%%

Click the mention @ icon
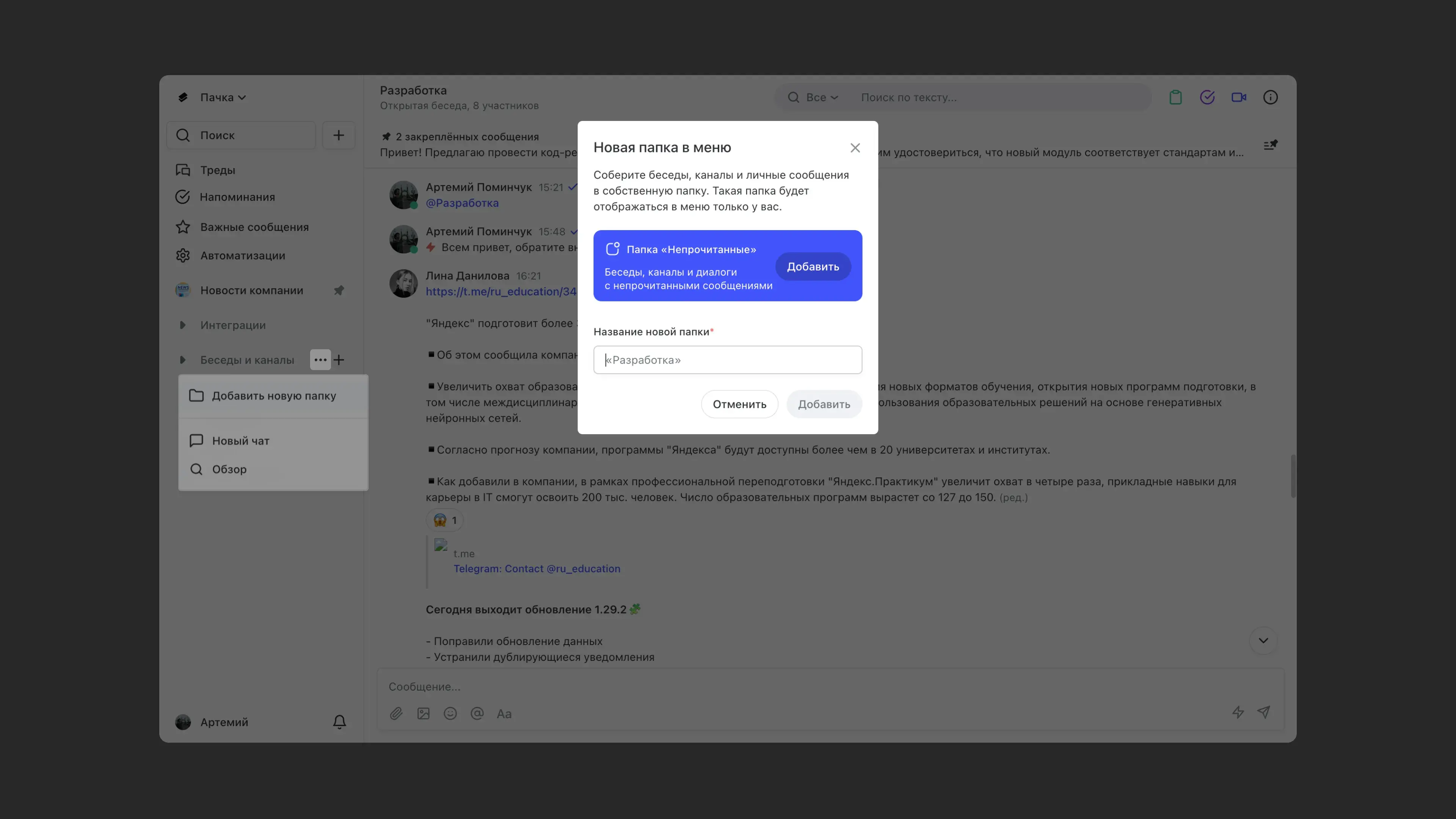pyautogui.click(x=477, y=713)
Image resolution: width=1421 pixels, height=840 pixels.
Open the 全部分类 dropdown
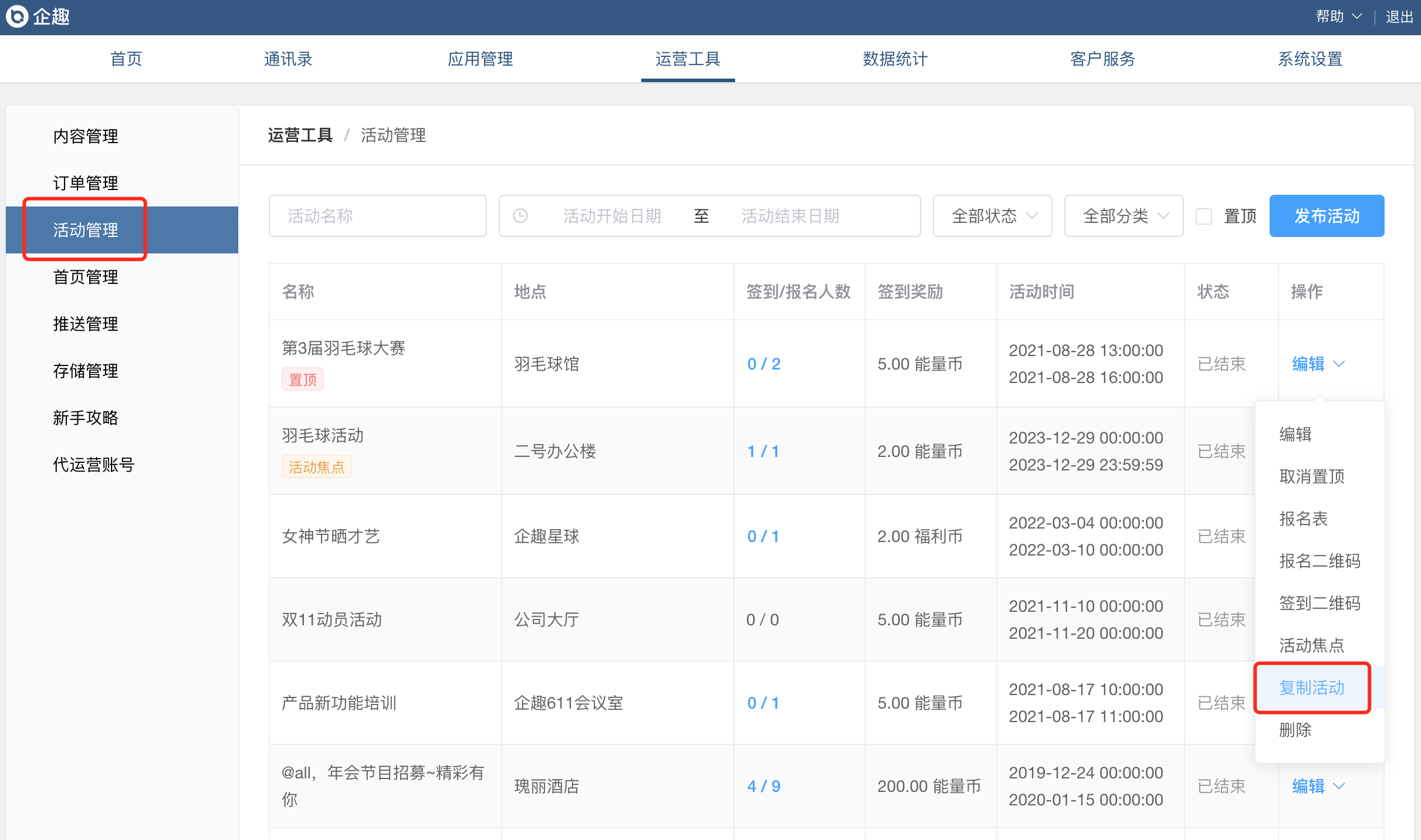pos(1124,216)
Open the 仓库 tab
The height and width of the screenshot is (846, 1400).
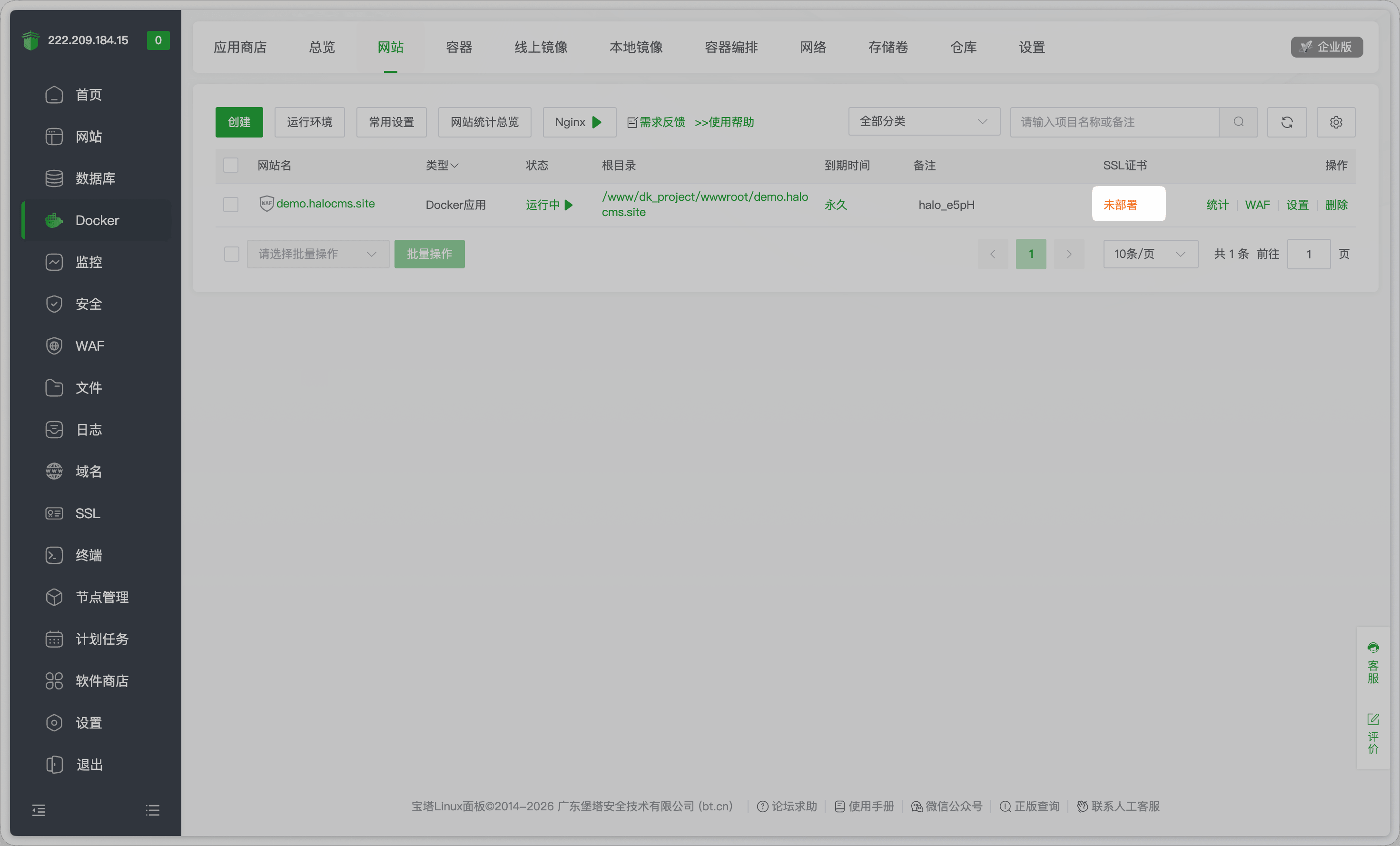(963, 47)
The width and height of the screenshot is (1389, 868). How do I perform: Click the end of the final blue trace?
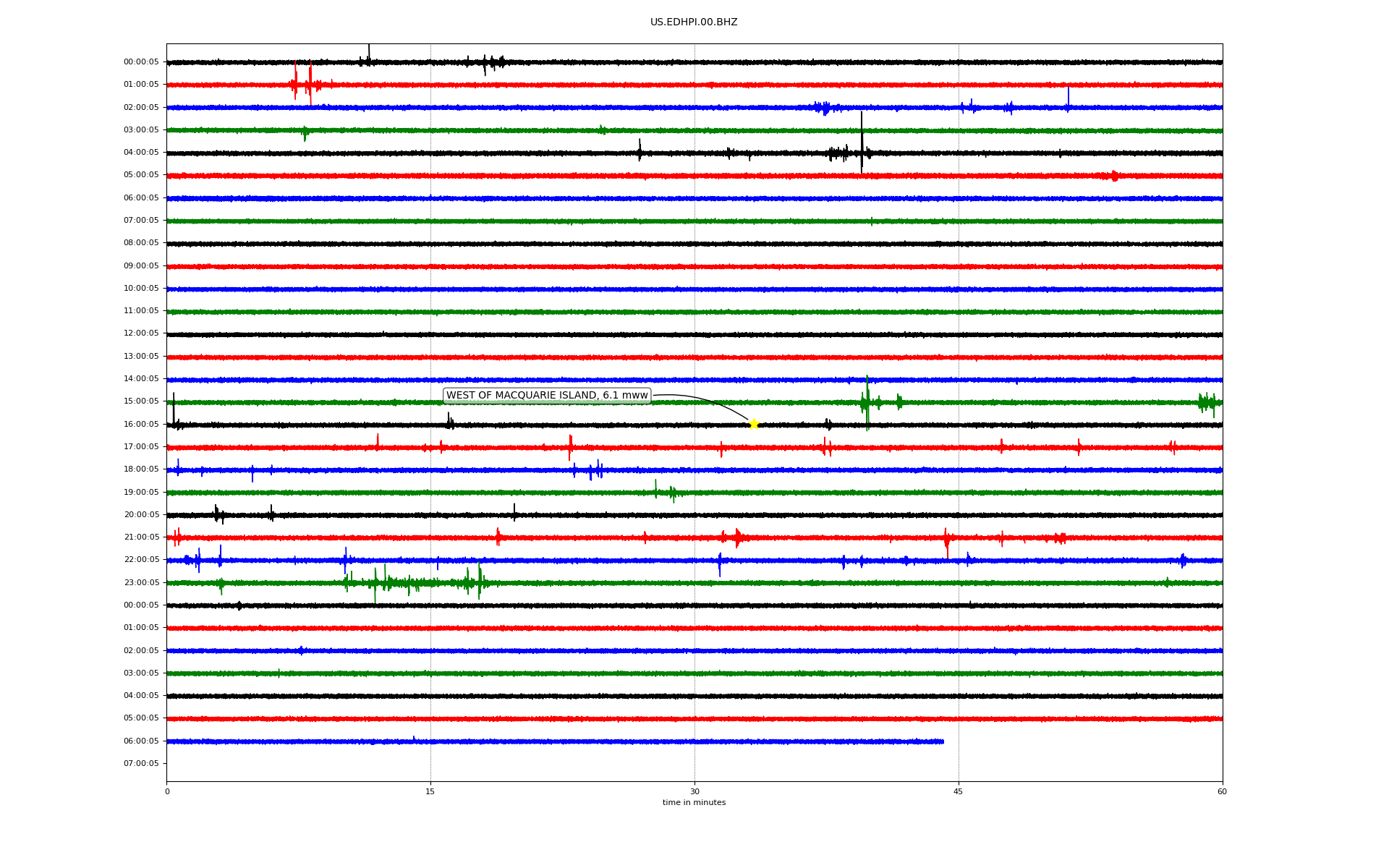click(942, 741)
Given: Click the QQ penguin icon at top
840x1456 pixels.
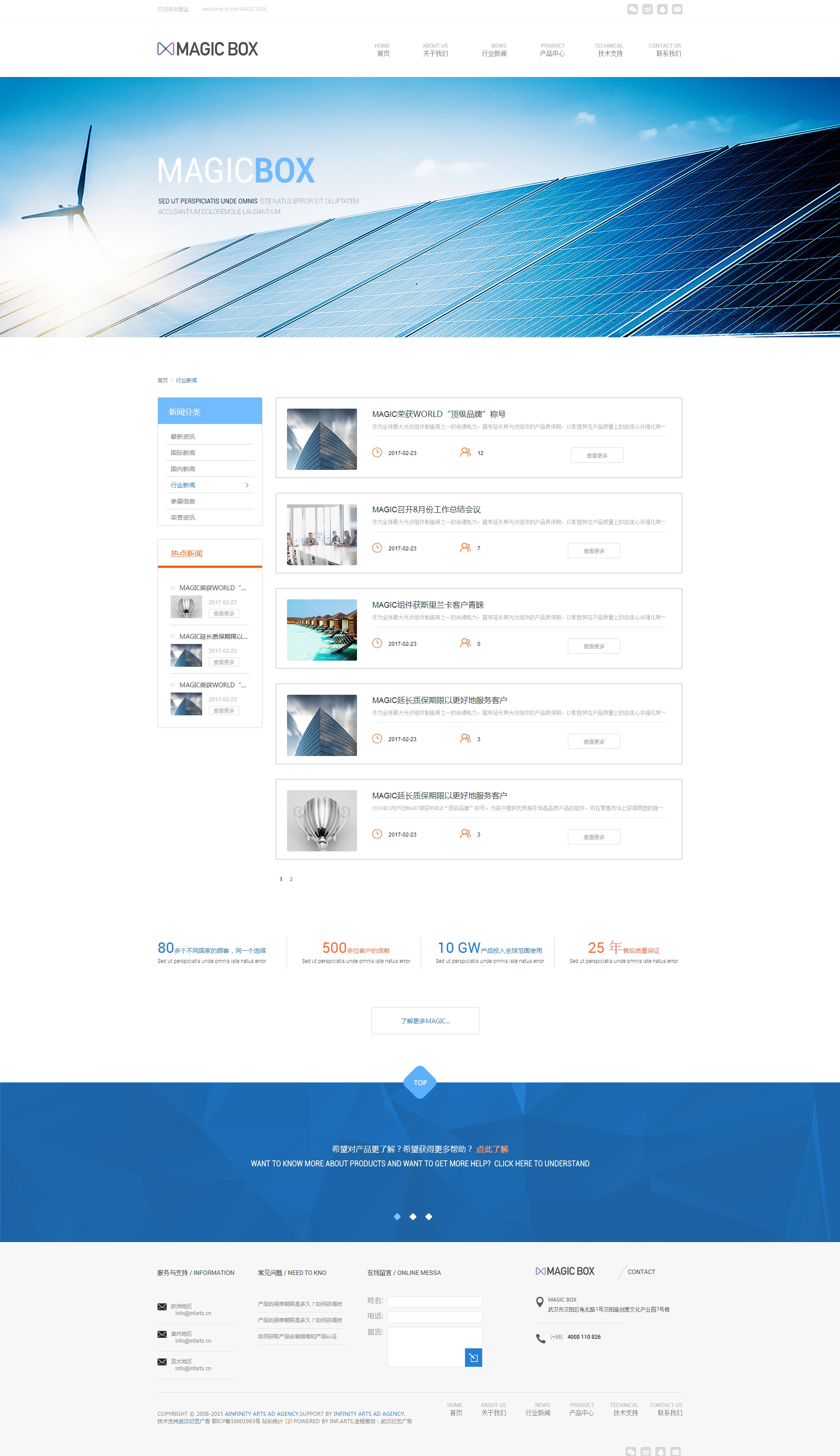Looking at the screenshot, I should [x=662, y=9].
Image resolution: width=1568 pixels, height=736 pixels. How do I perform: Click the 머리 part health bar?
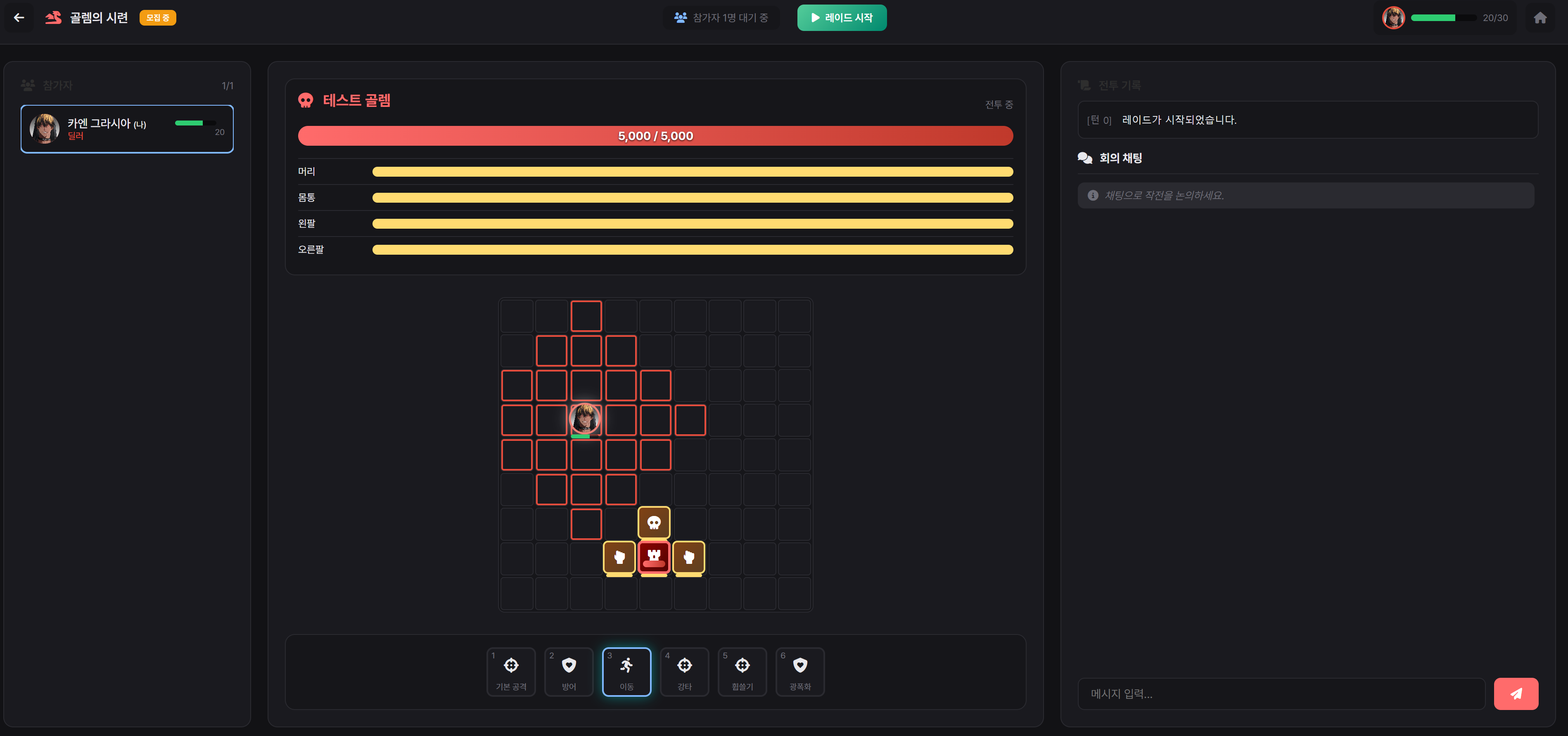692,172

%%

WHAT YOU SHOULD DO
Every line from the one with "840x1456 pixels." through the last line of the material gets printed exactly, and nothing more. Omit the pictures.

RESULT BELOW
840x1456 pixels.
Looking at the screenshot, I should [x=662, y=9].
Image resolution: width=1568 pixels, height=736 pixels. How do I perform: Click the 머리 part health bar?
692,172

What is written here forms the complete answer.